Shoes is far and away the easiest and most pleasant way to get a GUI
that I’ve seen - in any language.
True! I totally agree. :smiley:

I absolutely have to try Green Shoes
Wow, fantastic!
If you have any troubles, questions or suggestions, feel free let us
know
in Shoes ML: http://librelist.com/browser/shoes/

Good luck with the project. I’ll be looking on with fingers crossed…
Thanks! Let’s have fun with colorful Shoes!! :smiley:

ashbb

Is there a push to one toolkit or the other?

Here’s one comparison of toolkits:
http://en.wikibooks.org/wiki/Ruby_Programming/GUI_Toolkit_Modules

I currently just use straight swing wrapper with jruby (wrapped to be
ruby friendlier).

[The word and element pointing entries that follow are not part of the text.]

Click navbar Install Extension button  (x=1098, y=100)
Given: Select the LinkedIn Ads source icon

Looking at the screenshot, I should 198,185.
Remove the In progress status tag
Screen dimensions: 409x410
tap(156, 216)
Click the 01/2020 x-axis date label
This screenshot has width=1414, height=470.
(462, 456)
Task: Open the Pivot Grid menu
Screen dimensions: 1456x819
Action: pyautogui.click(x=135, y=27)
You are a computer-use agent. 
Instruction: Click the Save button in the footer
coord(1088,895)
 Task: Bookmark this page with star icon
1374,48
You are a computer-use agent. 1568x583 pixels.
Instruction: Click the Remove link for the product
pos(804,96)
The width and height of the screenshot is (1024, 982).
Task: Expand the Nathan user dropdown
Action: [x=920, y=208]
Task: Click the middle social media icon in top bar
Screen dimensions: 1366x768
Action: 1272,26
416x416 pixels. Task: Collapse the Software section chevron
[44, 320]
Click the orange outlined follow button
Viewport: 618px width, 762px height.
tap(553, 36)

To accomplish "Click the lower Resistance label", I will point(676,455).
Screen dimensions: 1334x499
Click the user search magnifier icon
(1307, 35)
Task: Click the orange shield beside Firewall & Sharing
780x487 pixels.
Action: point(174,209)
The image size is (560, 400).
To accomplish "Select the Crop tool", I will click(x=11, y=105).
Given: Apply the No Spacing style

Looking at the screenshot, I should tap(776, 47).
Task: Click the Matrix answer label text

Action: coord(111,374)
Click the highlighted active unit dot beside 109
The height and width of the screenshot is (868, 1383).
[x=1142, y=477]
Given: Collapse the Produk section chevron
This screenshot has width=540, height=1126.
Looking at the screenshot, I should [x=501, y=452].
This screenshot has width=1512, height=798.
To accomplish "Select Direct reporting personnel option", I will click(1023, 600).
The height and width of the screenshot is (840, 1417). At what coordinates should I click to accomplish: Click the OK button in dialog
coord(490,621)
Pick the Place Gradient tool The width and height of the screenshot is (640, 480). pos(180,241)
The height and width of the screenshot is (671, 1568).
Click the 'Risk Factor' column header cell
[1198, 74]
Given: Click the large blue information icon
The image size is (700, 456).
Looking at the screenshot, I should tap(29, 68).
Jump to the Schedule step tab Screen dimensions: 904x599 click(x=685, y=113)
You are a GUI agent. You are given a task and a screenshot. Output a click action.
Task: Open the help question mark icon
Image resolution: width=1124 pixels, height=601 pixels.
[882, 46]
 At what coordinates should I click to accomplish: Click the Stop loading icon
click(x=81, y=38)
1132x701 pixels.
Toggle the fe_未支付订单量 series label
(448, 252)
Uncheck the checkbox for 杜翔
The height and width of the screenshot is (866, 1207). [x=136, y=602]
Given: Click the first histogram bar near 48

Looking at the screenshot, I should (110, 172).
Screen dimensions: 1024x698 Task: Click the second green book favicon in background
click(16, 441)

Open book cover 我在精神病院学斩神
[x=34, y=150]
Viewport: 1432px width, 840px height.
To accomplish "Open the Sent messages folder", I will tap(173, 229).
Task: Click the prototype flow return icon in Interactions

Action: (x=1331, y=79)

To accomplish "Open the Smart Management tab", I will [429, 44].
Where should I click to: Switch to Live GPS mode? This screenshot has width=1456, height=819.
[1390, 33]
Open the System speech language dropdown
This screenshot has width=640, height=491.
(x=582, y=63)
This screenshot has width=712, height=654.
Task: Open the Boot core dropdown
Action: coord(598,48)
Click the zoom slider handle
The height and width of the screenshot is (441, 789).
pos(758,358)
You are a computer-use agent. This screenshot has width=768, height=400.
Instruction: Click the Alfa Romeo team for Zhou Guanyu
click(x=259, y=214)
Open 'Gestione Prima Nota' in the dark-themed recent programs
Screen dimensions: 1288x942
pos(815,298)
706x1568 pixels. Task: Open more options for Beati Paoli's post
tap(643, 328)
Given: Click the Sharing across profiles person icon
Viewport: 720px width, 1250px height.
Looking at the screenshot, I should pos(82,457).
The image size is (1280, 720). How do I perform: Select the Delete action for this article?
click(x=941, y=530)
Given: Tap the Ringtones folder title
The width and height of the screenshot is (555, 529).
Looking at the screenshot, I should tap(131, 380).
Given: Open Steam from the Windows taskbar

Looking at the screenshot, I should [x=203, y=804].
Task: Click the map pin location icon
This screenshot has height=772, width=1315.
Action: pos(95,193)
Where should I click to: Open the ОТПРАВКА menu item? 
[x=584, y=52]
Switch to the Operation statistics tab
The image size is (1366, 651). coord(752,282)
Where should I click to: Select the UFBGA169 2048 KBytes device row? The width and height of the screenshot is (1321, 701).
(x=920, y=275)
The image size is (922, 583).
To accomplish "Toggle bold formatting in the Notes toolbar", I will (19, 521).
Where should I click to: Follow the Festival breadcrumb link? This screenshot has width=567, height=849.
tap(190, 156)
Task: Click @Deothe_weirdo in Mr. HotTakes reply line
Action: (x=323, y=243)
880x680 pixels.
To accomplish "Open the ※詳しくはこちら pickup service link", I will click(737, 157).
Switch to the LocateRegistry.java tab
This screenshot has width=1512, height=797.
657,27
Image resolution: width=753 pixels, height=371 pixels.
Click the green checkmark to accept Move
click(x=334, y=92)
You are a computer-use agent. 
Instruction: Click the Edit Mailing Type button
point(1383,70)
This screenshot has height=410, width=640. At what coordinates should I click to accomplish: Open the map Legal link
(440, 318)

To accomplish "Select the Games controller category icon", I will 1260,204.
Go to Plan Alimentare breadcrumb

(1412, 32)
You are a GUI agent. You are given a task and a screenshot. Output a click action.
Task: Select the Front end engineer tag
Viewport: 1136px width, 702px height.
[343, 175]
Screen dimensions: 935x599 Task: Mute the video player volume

Unfortunately there’s no clear winner, AFAIK.
-r

Surprised no one has mentioned Fxruby and Wxruby.

there is also a frontend fui builder for fxruby called fxoGUIb written
by henon (it uses fxruby bindings).

I use it with 1.8.7 (get some error codes appear that don’t come up with
1.8.6 but doesn’t stop it running).

pro’s

cross platform but you have to change the widget placement sometimes
when using foxGUIb but that’s not too bad.

you can create you’re GUI really fast and then subclass you’re event
handling code behind it to make it run.

con’s

no longer in developement (fxruby or foxGUIb but are MIT or GPL so
anyone could take these up and run with them again).

can be a bugger to get foxGUIb going when you start out.

not tried using either on a mac.

Wxruby not used but think it’d be similar to fxruby.

HTH

dave.

On Sat, Mar 12, 2011 at 7:59 PM, Roger P. [email protected]
wrote:

Is there a push to one toolkit or the other?

Here’s one comparison of toolkits:
Ruby Programming/GUI Toolkit Modules - Wikibooks, open books for an open world

I currently just use straight swing wrapper with jruby (wrapped to be
ruby friendlier). Unfortunately there’s no clear winner, AFAIK.

Roger, is that wrapper input_form?

A few months ago I learned of Monkeybars and had planned to learn it,
but I haven’t gotten around to it. I’m still wondering what the
advantages of it (or other wrappers) over raw Swing are.